The struggle between State Superintendent Glenda Ritz and Gov. Mike Pence for control of Indiana’s education policy reached a fever pitch Friday with dueling lawyers arguing over interpretations of Indiana’s A to F rules before a sometimes befuddled Indiana State Board Education.

Kristie Anderson, representing Ritz and the the Indiana Department of Education, stood side-by-side with Michelle McKeown, an attorney for Pence’s new Center for Education and Career Innovation, offering competing interpretations of state law.

Board members, meanwhile, sparred over which advice to follow.

“It seems as if our debate is about the board’s role and when it should start,” Ritz said

The first meeting since tension boiled over last month into a lawsuit by state Superintendent Glenda Ritz against the other 10 members of the board lived up to its billing as another battle royale.

Ritz sued after the other board members wrote a letter to legislative leaders asking them to intervene to help force the quicker release of A to F grades. Ritz, who said the grades are delayed only because the data is not complete, charged the letter amounted a board decision made outside of a public meeting in violation of state transparency laws. The suit is awaiting a judge’s ruling.

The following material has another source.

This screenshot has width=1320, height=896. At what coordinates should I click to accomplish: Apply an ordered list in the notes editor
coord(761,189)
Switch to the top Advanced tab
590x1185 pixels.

Despite the awkwardness, however, all the board members in attendance voted for a final schedule to releasing A to F grades, which have been delayed by problems with ISTEP scoring.

That process will be:

  • Today. The education department will release A to F data to the Legislative Service Agency, which will double-check its calculations.
  • Nov. 15. Preliminary grades will be released to schools, but not publicly.
  • Nov. 15 to late December. Schools can file appeals.
  • Late December. The state board will meet in a special session to approve A to F grades and publicly release them.
  • January of 2014. Final grades, with all corrections made, will be certified by the board.

Getting to that schedule, however, took more than two hours of debate, which began right from the start as board member Gordon Hendry ask Ritz to identify a staff attorney, Andersen, seated with her at the board table.

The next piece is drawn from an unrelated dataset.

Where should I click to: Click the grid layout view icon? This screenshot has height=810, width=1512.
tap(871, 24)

She said Andersen was there as a “parliamentarian” only to give Ritz feedback later about the meeting.

“I hope this meeting will be a kinder, gentler one,” Hendry said.

It wasn’t.

For the second straight meeting, board members interrupted Ritz and urged her to add agenda items.

Ritz denied those motions, angering them.

Board members say rules established in May allow them to make additions to the agenda, but Ritz said her office is in discussion with Pence’s office about reworking the rules.

“These are our rules of procedure, not yours or the governor’s rules,” board member David Freitas said. “We are the actual board members.”

But Ritz is the board chair, and she moved on without acting on the motions and called Andersen forward to give a legal opinion on A to F grade release.

Andersen said the grades should not be released to schools until they were first approved by the board, which could delay the public release further while schools appeal. But board members called forward McKeown, who said the state can send preliminary grades to schools vet and appeal before the board approves and releases them.

“There isn’t anyone more committed to releasing these grades,” Ritz said. “However there are procedures that must be followed.”

After a long discussion, the board ultimately sided with McKeown.

Board member Brad Oliver said getting the grades out more quickly was important but so was making sure they were correct.

“There are people out in field who honestly believe we’re in such a rush we don’t care.,” he said “We do care. I find that offensive.”

A to F grading has been controversial in Indiana since its inception two years ago. In 2012, the calculation method was changed under for Superintendent Tony Bennett, who became embroiled in a controversy after he left office as to whether his staff manipulated the system. He has argued a legislative study exonerated him but critics say questions remain.

The state legislature earlier this year decreed that the calculation method be rewritten. The current formula considers the rate at which students in a school pass state tests and give extra credit to schools with students who see their test scores grow at a faster rate than students with similar demographic profiles. A state panel on Friday presented recommendations for a new formula that measures growth based on how much progress students make toward a variety of benchmark scores.